Meanwhile, the $67 billion U.S.
Department of Education is launching yet another leviathan program to
force all children to learn exactly the same things in the same way at
the same time. Do all children really learn the same way, and develop at
the same speed? Are all children going to have the same career? Does an
economy really need 330 million clones, or is diversity what makes Adam
Smith’s “division of labor” work?

Nevada’s Republican legislature and
governor have decided to go directly against Common Core conformism and
give all their state’s children a chance to succeed in their own way. On
June 2, Gov. Brian Sandoval signed the first universal school-choice
bill in the United States. The bill’s principal sponsor was Sen. Scott
Hammond, a Las Vegas Republican and Nevada public school teacher.

Under the bill, a low-income family can
receive $5,700 per year per child for an “Education Savings Account.”
Any Nevada family above the low-income level can receive $5,100 per year
per child.

These amounts will sound low to New
Hampshire residents. We spent $16,246 per pupil in the 2013 school year.
But Nevada’s public schools cost only $8,339 per pupil in 2013, and the
average Nevada private high school spent only $8,664 per pupil this
year. So a $5,100 ESA will make many private schools affordable to
working Nevada parents.
Nevada’s legislature has left the maximum
amount of flexibility in the plan. In addition to traditional private
schools, parents can use their ESAs to pay for custom-designed
educational programs for each child. The ESA can fund tutoring, Internet
courses, AP, CLEP, university entrance or other tests. Parents can use
it for curriculum materials. It can even be used to pay for dual-credit
courses at Nevada colleges.

The Nevada plan will let every parent in
Nevada use every educational resource.
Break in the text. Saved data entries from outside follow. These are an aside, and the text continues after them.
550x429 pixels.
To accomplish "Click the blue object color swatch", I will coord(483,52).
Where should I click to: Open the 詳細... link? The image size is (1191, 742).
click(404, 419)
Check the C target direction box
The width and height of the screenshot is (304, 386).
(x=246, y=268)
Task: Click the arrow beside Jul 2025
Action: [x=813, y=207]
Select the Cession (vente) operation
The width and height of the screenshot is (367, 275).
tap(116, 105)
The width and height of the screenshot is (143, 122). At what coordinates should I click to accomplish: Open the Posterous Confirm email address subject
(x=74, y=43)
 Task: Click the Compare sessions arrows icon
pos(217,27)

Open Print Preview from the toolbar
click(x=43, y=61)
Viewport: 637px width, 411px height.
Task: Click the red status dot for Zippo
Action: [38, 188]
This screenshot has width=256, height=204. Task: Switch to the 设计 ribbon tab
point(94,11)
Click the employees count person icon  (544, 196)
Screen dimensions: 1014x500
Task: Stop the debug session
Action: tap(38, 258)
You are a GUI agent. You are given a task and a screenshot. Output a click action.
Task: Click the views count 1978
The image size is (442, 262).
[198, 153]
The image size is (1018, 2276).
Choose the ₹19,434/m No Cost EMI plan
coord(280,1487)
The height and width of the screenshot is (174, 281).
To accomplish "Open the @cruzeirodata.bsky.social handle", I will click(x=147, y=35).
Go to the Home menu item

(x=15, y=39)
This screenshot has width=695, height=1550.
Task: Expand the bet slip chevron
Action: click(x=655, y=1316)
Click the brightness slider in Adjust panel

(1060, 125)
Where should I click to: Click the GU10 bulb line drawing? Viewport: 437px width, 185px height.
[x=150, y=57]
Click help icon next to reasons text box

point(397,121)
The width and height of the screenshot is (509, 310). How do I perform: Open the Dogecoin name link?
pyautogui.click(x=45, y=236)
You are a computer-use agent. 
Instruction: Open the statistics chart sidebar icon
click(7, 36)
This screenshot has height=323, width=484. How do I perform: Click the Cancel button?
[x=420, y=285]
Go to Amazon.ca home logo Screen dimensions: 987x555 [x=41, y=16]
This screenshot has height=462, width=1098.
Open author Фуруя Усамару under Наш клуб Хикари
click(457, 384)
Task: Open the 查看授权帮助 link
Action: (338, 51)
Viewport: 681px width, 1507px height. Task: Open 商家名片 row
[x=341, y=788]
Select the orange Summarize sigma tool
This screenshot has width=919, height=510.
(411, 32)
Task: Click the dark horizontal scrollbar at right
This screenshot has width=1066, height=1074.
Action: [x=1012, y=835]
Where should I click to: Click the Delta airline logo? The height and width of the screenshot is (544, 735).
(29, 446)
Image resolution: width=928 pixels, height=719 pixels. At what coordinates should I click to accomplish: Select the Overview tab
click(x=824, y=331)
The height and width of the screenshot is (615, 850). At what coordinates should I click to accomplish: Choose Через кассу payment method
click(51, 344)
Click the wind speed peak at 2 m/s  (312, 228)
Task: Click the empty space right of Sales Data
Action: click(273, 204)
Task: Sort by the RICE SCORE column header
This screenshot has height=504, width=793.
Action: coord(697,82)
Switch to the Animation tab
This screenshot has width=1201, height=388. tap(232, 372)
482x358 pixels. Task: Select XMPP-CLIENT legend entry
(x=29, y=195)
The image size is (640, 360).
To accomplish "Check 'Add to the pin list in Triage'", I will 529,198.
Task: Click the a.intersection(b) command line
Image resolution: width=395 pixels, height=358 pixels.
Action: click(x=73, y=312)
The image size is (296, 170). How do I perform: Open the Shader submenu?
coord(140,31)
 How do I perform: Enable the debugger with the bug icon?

Instead of walling off students
from the resources of the colleges in their own towns, and from the
massive education resources of the Internet, Nevada is opening the
school walls and bringing in the whole world.

For those who stay within the walls, the
Nevada plan raises the per-pupil funding for public schools. Every child
that takes a $5,100 ESA is leaving $3,239 behind to contribute to the
public system. Many parents will choose to add some of their own money
to their ESA funds in order to use a particular school or other
educational resource. Nevada’s Republicans are using school choice to
pump more money into better education, instead of just making an
outdated bureaucracy bigger and more expensive.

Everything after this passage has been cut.